Le réveil et la réforme ont lieu dans l'église, pas en dehors de celle-ci (Ps. 85:6). Nous devons demander à Dieu le réveil (Ps. 80:19) et la réforme de nos «premières œuvres » (Apo. 2:5, LSG). Il doit y avoir une réforme au sujet de ce que nous gardons et de ce que nous retournons à Dieu.

Ce n'est pas l'acte qui fait la différence, mais la décision de l'esprit et les émotions qui révèlent la motivation et l'engagement. Les résultats seront une foi accrue, une vision spirituelle aiguisée et une honnêteté renouvelée. 

Dieu a pris l'initiative dans toutes les alliances rapportées dans la Bible; Il a pris les devants dans le dessin de Son peuple dans ces alliances (Heb. 8:10). Les promesses d'alliance reflètent Sa grâce, Son amour et Son désir de nous sauver.

Une alliance avec Dieu comprend beaucoup de choses: Dieu, un bénéficiaire, des conditions de l'alliance, l'engagement aux conditions par les deux parties, la pénalité encourue si l'alliance venait à être violée, les résultats escomptés. Le concept de la dîme traduit ces composantes dans Malachie 3:9, 10. Ce texte réaffirme l'alliance spéciale de la dîme entre Dieu et Ses économes. Lorsque nous entrons dans une telle alliance, c'est un signe visible que nous nous opposons aux principes matérialistes du consumérisme, et nous prouvons que quelque chose de bon peut sortir d'un cœur pécheur converti.

« Un esprit d'égoïsme mesquin semble empêcher les hommes de donner à Dieu ce qui lui revient. Le Seigneur, en concluant une alliance spéciale avec les hommes, s'engageait à les bénir abondamment et à les gratifier sans restriction de ses biens si, de leur côté, ils prélevaient régulièrement la part désignée pour faire progresser l'établissement du royaume de Jésus-Christ. Mais si les hommes retiennent pour eux ce qui appartient à Dieu, ils se mettent sous la sanction de la parole du Seigneur: "Vous êtes frappés par la malédiction! "Malachie 3: 9. » — Ellen G. White, Conseils à l'économe, p. 82.

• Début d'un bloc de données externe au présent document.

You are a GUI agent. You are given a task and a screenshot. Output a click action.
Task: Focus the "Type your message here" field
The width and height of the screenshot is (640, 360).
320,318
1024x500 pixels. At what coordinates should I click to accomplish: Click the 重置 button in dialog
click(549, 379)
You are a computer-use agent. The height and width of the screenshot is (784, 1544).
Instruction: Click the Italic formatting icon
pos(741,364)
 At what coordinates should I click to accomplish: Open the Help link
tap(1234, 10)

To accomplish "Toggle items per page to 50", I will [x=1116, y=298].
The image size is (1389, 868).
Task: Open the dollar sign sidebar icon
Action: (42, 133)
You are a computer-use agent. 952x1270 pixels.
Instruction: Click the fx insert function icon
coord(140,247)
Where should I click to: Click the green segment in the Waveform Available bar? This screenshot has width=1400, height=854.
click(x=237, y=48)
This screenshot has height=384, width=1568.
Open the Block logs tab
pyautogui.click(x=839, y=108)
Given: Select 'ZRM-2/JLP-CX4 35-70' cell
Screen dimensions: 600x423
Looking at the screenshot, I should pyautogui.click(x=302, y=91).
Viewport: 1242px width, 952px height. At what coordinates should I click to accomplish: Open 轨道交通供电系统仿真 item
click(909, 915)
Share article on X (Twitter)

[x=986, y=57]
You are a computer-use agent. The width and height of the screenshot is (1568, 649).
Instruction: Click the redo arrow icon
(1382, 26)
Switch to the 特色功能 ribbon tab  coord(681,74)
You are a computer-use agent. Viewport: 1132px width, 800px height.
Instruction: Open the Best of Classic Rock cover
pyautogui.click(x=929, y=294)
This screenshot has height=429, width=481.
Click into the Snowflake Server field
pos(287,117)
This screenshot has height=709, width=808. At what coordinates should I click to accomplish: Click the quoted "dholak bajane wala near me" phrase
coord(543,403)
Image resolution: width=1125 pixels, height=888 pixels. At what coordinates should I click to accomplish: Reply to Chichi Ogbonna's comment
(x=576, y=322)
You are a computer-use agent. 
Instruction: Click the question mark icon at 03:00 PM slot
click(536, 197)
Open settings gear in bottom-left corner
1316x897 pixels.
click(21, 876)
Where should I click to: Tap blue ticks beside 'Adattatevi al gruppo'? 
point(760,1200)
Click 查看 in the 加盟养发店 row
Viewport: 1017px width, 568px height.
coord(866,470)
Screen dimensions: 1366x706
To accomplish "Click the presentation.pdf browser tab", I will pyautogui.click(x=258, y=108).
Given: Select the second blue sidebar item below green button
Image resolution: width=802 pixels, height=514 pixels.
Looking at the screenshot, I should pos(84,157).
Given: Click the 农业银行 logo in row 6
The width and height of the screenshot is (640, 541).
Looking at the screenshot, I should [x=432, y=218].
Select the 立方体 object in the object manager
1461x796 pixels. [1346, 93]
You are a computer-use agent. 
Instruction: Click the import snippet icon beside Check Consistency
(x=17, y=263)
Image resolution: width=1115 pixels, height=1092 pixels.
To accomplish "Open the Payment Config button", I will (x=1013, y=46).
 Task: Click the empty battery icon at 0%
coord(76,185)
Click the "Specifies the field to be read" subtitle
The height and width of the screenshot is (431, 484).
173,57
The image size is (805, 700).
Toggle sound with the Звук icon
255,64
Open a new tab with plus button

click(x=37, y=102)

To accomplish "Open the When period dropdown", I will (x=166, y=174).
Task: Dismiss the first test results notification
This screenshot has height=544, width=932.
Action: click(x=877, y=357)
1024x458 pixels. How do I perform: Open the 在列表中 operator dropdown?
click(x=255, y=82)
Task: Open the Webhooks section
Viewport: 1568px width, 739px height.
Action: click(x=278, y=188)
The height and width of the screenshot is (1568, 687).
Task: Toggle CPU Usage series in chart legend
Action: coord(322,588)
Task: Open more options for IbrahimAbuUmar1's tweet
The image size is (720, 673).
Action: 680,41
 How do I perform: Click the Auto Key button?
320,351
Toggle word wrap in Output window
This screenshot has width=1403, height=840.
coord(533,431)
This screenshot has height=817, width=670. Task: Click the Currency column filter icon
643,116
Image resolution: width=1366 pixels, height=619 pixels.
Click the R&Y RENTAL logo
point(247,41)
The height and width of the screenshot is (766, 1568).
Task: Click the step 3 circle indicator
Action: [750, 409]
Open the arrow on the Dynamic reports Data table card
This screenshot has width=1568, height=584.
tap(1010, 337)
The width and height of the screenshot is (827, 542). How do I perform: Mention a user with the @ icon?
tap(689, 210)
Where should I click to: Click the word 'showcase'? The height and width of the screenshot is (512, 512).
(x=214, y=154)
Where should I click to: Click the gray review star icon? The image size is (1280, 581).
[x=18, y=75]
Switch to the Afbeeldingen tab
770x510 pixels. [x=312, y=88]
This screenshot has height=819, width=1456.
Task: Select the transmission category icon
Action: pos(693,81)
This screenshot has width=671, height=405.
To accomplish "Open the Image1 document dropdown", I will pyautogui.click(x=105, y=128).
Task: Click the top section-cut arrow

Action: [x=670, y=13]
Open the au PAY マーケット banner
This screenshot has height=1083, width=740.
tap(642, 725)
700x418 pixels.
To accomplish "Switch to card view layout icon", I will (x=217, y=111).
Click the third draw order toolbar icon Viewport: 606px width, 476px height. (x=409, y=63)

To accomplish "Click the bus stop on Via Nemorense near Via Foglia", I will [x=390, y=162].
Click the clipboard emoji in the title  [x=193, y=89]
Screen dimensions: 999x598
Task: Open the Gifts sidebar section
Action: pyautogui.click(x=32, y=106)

Vivre dans une relation d'alliance avec Dieu a des responsabilités. Nous jouissons des promesses de l'alliance, mais souvent nous n'aimons pas les obligations et les responsabilités. Or, une alliance, dans ce contexte, est un accord bilatéral, et la dîme est une partie de notre vie au sein de l'alliance.

Discussion:

1- Pourquoi le prélèvement de la dîme est-il un tel acte de foi important de notre part?

2- Quels conseils auriez-vous pour quelqu'un qui dit: « Le peu que j'ai ne me permet pas de donner la dîme »? Comment aider une personne qui se trouve dans cette situation? Et, en plus des paroles, que pouvez-vous faire pour l'aider?

3- La question à la fin de la leçon de mercredi demande ce que vous pourriez faire pour vous aider à vous rappeler constamment que la dîme est sainte et sacrée. Quelles ont été vos réponses? Comment le fait que la dîme soit sainte affecte-t-il comment vous vous rapportez à son prélèvement?